Livia secaba a Ricciardi con un amplio paño de algodón.
Entre preocupada e incómoda, la criada la observaba desde la puerta de la habitación. Había visto a su señora salir corriendo de su dormitorio, coger un abrigo del perchero y lanzarse escaleras abajo, dejando la puerta abierta. Desde su ventana la vio salir por el portón, bajo la lluvia, en pantuflas, con el salto de cama debajo del abrigo, la cabeza descubierta. La vio acercarse a un hombre, un mendigo, quizá, que dormía en un banco. La vio abrazar al hombre, hacer que se levantara. La vio sostenerlo y avanzar con paso vacilante. Y la vio entrar con él en el edificio y luego en la casa.
Le quitó la gabardina, la chaqueta, la corbata, la camisa e incluso la camiseta, las prendas empapadas estaban ahora desperdigadas por el suelo. Y lo estaba secando, restregándole el pelo y la cabeza con un paño.
Livia se volvió hacia su criada, nerviosísima.
—Adelina, date prisa, y dile al chófer que venga, que lo necesito. Y tráeme otro paño seco. No, mejor lo calientas antes en la estufa. Y pon a secar esta ropa de inmediato. Prepara una tisana.
Se dirigió a él, mientras Adelina salía de la habitación.
—Ricciardi, contéstame…, ¿qué te pasa, por qué estabas sentado bajo la lluvia? ¿Qué te ha pasado? ¡Habla!
Él la miró como si no la reconociera.
—El niño, el niño… soy yo, ¿lo entiendes? Murió y yo no lo veo, no lo veo. Y no sé qué me dice, y el perro… ¿Qué quiere de mí el perro?
Livia se limitó a mirarlo sin tratar de entenderlo siquiera. Deliraba por la fiebre. Se estremecía y balbuceaba.
—No te agites. Quédate tranquilo, tienes muchísima fiebre. Túmbate y no te preocupes por nada. Ya me ocupo de ti.
Adelina regresó con la tisana, acompañada por el chófer, que se abotonaba apresuradamente la librea.

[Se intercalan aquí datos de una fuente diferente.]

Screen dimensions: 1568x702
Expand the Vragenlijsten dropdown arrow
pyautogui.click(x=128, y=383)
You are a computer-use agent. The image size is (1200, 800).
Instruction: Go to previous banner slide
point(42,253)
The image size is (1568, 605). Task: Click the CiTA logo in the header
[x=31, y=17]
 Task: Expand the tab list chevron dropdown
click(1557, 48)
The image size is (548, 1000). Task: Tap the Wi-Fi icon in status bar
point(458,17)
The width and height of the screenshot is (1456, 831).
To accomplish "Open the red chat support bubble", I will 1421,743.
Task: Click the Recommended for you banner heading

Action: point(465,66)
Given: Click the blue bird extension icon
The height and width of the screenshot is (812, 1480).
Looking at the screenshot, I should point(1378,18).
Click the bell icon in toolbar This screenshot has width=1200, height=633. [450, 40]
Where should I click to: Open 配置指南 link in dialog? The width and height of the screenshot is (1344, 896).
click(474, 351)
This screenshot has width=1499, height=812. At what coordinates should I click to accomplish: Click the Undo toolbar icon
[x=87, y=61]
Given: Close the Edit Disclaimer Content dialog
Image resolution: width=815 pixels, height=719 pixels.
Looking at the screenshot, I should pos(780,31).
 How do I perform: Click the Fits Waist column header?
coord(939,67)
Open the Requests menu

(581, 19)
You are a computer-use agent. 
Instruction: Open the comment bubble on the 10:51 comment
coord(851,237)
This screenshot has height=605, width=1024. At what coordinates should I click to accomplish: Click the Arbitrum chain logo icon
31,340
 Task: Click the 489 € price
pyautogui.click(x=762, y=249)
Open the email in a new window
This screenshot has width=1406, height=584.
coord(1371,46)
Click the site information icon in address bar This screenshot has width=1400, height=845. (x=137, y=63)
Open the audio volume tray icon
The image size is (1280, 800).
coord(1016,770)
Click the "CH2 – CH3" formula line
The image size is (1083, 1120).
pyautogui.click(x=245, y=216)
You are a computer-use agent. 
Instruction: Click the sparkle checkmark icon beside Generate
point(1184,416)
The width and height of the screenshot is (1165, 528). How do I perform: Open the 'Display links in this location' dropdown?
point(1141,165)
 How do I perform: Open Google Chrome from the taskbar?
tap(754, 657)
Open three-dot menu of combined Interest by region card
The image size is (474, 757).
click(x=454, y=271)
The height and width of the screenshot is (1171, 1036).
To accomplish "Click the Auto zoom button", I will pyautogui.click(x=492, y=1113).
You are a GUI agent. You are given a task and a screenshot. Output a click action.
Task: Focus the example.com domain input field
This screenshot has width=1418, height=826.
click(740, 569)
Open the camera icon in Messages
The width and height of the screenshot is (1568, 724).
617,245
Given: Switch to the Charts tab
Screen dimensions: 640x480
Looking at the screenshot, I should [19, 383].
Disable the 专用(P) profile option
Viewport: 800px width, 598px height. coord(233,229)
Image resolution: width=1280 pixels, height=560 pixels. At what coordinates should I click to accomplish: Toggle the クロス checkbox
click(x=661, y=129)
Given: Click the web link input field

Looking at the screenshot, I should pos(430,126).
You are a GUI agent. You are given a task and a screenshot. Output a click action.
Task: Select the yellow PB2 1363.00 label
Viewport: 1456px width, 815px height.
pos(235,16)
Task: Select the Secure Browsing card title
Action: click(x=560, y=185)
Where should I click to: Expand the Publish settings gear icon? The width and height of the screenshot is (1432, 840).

—Arturo, vaya a llamar al médico… ¿Cómo se llama el médico del piso de abajo? Mirante, el doctor Mirante. ¡Ya sé que es domingo, pero no importa! Dígale que es una urgencia, que necesito que venga enseguida. Y tú, Adelina, échame una mano que vamos a acostarlo en la habitación de invitados.
A pesar de la enorme preocupación por la fiebre que notaba en todo el cuerpo de Ricciardi y de no comprender qué musitaba en medio del delirio, Livia no pudo dejar de pensar que ahora ya no estaba sola. Ya no.
Ahora tenía a alguien de quien ocuparse.